Counterweight to snark, examples of good design and design resources over at Librarian Avengers.
Just Hack It. I have to say, if more librarians thought like hackers the world would be a better place. One thing I wonder about all the hoopla about getting RSS integrated into products from vendors is how much is it going to cost individual libraries? What exactly are vendors going to charge for it, because I doubt they will give away added features for free (I’d be thrilled to be proved wrong on this point though).
If the RSS feature is buried in a “Context Management System,” how many libraries wanting RSS are going to be able to afford it? And why place something important like RSS support in a Library vendor’s hands? Is there going to be a digital divide when it comes to RSS support in libaries, simply because the well-funded libraries will be able to pay the vendors for feeds?

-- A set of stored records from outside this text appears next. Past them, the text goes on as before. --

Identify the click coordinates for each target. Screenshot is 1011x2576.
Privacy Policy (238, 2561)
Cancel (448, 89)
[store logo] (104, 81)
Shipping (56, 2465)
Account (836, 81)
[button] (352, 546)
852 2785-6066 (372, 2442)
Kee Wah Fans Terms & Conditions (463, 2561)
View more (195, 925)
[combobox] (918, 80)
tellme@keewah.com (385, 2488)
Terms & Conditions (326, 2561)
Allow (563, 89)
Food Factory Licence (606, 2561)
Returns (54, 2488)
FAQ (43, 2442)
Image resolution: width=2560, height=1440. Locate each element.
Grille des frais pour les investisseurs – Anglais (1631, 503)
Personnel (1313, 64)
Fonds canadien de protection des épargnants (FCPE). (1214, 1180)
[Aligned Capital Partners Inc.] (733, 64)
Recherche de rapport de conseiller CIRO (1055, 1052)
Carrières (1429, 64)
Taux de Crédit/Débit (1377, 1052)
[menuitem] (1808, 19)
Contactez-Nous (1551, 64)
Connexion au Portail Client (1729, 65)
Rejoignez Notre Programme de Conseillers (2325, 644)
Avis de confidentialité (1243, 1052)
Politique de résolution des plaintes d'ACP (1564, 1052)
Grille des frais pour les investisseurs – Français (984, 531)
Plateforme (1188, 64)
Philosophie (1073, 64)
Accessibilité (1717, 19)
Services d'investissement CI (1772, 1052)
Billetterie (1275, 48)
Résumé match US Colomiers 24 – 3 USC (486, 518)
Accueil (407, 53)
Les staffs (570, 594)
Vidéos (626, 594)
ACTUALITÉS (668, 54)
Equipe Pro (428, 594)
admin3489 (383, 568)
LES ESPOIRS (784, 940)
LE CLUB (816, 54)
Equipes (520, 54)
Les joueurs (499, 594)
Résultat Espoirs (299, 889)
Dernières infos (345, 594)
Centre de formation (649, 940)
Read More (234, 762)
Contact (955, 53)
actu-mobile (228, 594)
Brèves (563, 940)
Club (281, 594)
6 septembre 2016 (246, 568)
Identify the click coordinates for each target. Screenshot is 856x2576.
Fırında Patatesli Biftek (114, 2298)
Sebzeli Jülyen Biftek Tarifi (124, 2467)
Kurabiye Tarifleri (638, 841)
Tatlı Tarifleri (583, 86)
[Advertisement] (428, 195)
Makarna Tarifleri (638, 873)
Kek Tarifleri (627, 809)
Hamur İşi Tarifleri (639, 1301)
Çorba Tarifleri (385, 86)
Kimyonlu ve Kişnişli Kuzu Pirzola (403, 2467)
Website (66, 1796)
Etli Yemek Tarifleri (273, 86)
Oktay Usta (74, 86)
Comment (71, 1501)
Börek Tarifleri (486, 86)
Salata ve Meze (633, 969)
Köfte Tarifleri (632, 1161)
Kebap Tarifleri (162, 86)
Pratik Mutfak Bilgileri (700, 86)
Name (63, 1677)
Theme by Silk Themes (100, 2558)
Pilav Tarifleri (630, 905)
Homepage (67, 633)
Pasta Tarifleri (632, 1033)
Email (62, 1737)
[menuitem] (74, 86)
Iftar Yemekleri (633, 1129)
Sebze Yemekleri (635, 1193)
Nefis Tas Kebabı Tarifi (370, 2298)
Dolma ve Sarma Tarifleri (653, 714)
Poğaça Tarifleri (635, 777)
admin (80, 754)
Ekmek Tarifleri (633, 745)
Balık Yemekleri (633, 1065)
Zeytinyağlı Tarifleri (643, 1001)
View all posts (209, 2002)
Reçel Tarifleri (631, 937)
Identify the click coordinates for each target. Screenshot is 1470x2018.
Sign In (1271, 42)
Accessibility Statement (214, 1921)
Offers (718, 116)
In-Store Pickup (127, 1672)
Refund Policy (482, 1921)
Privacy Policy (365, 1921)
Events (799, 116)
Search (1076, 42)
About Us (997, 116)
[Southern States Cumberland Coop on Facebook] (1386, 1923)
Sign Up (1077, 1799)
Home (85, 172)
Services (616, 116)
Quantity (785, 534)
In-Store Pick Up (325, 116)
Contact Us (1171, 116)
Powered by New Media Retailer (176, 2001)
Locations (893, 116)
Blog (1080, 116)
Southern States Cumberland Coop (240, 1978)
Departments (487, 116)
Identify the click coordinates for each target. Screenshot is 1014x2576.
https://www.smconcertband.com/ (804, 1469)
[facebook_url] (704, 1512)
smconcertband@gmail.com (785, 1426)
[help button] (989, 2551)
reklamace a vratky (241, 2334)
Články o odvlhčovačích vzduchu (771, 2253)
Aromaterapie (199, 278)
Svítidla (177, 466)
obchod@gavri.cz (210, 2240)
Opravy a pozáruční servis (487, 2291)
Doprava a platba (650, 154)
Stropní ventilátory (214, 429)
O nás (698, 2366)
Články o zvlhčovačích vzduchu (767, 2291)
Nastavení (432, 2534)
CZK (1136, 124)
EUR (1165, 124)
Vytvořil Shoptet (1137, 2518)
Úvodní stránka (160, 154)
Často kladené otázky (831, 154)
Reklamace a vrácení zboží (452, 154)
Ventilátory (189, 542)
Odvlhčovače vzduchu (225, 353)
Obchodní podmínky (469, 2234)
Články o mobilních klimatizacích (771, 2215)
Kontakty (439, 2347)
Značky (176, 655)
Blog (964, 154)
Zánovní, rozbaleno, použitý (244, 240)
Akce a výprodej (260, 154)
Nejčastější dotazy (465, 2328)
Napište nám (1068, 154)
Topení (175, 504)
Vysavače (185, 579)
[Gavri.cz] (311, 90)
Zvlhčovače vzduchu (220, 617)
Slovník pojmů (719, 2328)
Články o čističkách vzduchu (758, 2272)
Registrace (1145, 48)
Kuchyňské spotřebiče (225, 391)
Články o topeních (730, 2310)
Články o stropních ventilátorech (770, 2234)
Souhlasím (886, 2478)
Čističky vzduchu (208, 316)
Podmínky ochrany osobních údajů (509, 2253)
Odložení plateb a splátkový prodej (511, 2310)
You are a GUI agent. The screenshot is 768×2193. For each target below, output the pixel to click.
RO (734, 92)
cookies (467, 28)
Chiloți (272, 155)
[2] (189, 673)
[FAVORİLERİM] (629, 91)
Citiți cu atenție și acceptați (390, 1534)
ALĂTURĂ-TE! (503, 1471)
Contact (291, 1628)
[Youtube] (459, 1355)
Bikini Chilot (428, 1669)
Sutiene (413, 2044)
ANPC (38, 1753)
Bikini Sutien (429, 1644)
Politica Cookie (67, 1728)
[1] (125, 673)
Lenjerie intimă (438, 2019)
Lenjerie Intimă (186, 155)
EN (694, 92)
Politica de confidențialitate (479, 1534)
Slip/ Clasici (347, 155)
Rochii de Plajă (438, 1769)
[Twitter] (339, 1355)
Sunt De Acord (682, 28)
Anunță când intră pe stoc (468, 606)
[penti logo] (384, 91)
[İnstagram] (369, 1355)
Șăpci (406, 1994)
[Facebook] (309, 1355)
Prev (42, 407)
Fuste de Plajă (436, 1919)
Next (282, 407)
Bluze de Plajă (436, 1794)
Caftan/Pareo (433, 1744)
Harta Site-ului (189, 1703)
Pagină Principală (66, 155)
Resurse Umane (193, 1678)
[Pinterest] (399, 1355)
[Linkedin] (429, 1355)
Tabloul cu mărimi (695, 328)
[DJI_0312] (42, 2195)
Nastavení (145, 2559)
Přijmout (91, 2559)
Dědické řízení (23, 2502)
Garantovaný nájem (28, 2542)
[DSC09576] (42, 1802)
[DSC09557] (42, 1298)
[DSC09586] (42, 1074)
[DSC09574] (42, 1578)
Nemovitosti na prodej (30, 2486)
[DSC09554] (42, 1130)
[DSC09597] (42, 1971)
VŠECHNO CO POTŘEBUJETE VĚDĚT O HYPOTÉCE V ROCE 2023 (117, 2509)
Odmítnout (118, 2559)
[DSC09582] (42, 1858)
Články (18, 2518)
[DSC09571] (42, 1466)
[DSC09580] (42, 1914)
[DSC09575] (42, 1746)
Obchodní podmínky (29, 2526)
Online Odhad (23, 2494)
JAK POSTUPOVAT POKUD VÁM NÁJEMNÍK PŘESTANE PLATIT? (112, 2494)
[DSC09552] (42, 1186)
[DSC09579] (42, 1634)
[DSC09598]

Technically, if you already have an opac like Innovative’s which supports static URLS for search results, why couldn’t you already get some kind of RSS feed even if only by screenscraping and running a program that will convert the HTML the catalog page produces into a feed? That might end up with an ugly feed, but it might work. Or do the whole thing by setting up queries as Dorothea suggests? I have no idea though, I don’t really know how to program. Maybe I should take some classes…..



2:23 pm on February 9th, 2005 1
Screenscraping just bugs me on some unaccountable but probably aesthetic level… What about Z39.50, for the most academic libraries and few public libraries that make Z39.50 access available? I’m thinking that there’s got to be some way of using Z39.50 to create a general convert-to-RSS script, that can then be tweaked to each library…
7:25 pm on February 9th, 2005 2
Oh, I think that Z39.50 would be a much better solution, that’s what Dorothea was proposing. I just thought that screenscraping might be annother option if for whatever reason Z39.50 wouldn’t work. There are a bunch of screenscraping html to RSS resources out there on the web, so it seems to already be documented fairly well.